_EXERCISE BRIEF_:
Render this sentence from the Legal Services Bill debate in Spanish: "We set out to think about complaints across the legal professions."

--- EXTRACT PROVIDED ---

UK Parliament / Open data

Legal Services Bill [HL]

That is not how I see it from my perspective, if I may say so to the noble and learned Baroness. It is also about the service that you are providing to the consumer—we spent some time discussing the definition of ““consumer””—in terms of the credibility of the organisation and of what we have sought to do. If all we do is say, ““Actually, what we are really doing is regulating the Law Society””, and we are dealing with complaints regarding the Law Society—in what noble Lords have indicated this evening is a system that might be considered to have been less than successful or possibly a failure, depending on where one sits on this—we have not done what we set out to do. We set out to think about complaints across the legal professions. There is no suggestion in what we are doing of saying, ““Everyone is a failure; therefore we need to do this in this way””. If you are going to have legal complaints dealt with by the Office for Legal Complaints, it needs to deal with all of them. From the consumer or client perspective, that is very important. Noble Lords may have been in discussion with members of the Bar who disagree with that, and I, too, have had the pleasure of conversations with members of the Bar who disagree with it. But from the Government’s perspective, it is very clear. If you want to have a system that builds confidence, you have a system that deals with complaints across the legal professions. Within that, we have made it clear that the expertise and experience can be bought in; but the decision-maker is the OLC. The difficulty that we would have relates to the delegation of the decision-making. I take on what noble Lords have said about the way in which the amendments have been framed, but as far as we are concerned it is important to have it crystal clear that the Office for Legal Complaints makes the decision.

--- GIVEN INFORMATION ---

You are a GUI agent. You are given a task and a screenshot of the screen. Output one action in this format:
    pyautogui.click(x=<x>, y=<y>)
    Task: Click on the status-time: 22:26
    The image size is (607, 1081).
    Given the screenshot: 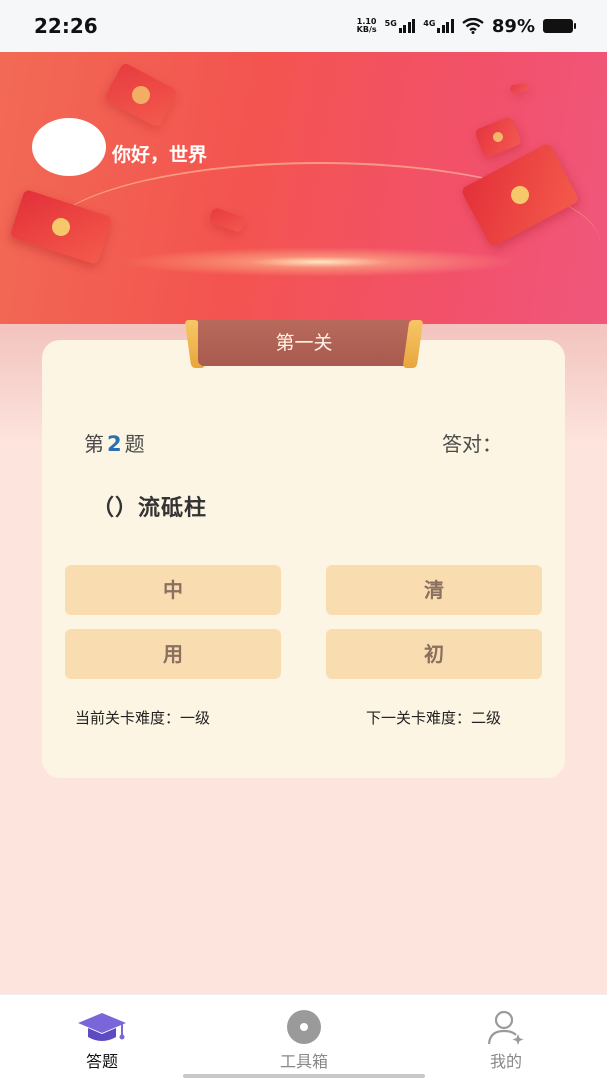 What is the action you would take?
    pyautogui.click(x=66, y=26)
    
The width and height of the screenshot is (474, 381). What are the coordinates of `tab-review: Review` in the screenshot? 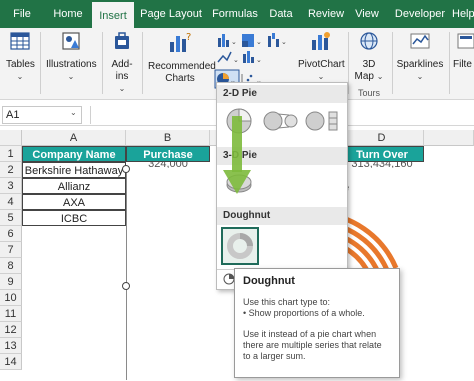 It's located at (326, 14).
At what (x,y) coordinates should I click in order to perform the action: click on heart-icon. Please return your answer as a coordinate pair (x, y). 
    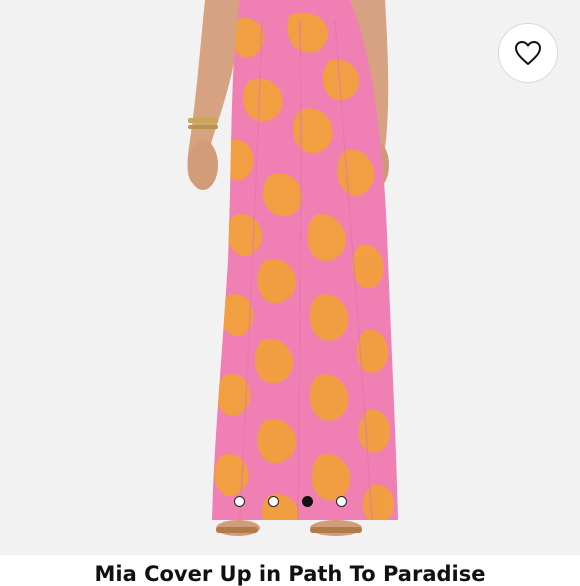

---

_WRITTEN REPLY_:
Nos propusimos pensar en las reclamaciones en el conjunto de las profesiones jurídicas.